SUPPLIED TEXT:
>>

From Weird and Distant Shores
- First edition, cover art by Bob Eggleton
- Author: Caitlin R. Kiernan
- Illustrator: Richard A. Kirk
- Cover artist: Bob Eggleton
- Language: English
- Genre: Fantasy
- Publisher: Subterranean Press
- Publication date: 2002
- Publication place: United States
- Media type: Print
- Pages: 234 p.
- ISBN: 9781931081276
- OCLC: 48972450

= From Weird and Distant Shores =

2002 short story collection by Caitlin R. Kiernan

From Weird and Distant Shores is American fantasist Caitlin R. Kiernan's second solo short-story collection, released by Subterranean Press in 2002. As with her first collection, Tales of Pain and Wonder, interior illustrations were supplied by Canadian artist Richard A. Kirk. The book includes thirteen stories (horror, science fiction, and fantasy), including a collaboration with Poppy Z. Brite and another with Christa Faust. As Kiernan explains in the collection's introduction, most of these stories were originally written for "'shared world' and 'theme' anthologies," books wherein the authors have been asked to write stories set in the worlds of other authors or stories pertaining to some particular subject, respectively. The collection is notable in that includes Kiernan's earliest published short story, "Persephone." Kiernan provides an afterword for each story.

<<

DATASET SECTION:
>>

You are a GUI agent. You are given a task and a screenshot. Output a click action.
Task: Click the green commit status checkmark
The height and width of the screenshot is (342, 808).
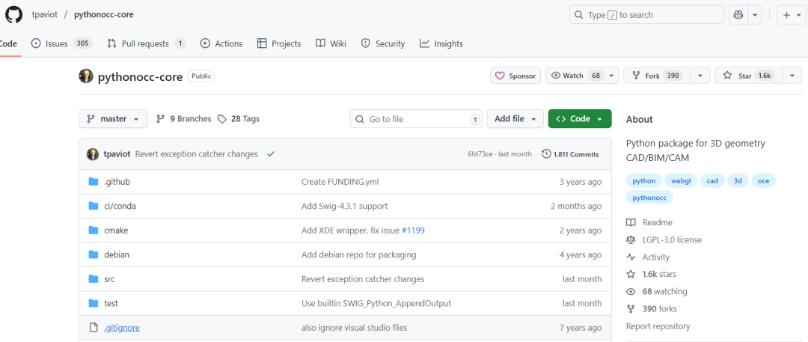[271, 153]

<<

REQUESTS:
(A) Name every person mentioned in the entry on From Weird and Distant Shores.
(B) Carry the entry on From Weird and Distant Shores forward from its last sentence.
The listing has no connection to the entry on From Weird and Distant Shores.

RESPONSES PER TASK:
(A) Caitlin R. Kiernan, Richard A. Kirk, Bob Eggleton, Poppy Z. Brite, Christa Faust

(B)
==Contents==

| † | Appears in the lettered edition only |

- Preface - "Playing God in Other People's Sandboxes"
- "Escape Artist"
- "The Comedy of St. Jehanne d' Arc"
- "Stoker's Mistress"
- "Emptiness Spoke Eloquent"
- "Giants in the Earth"
- "Found Angels" (with Christa Faust)
- "Two Worlds, and in Between"
- "The King of Birds"
- "By Turns"
- "Persephone"
- "Between the Flatirons and the Deep Green Sea"
- "Hoar Isis"
- "Night Story 1973" (with Poppy Z. Brite)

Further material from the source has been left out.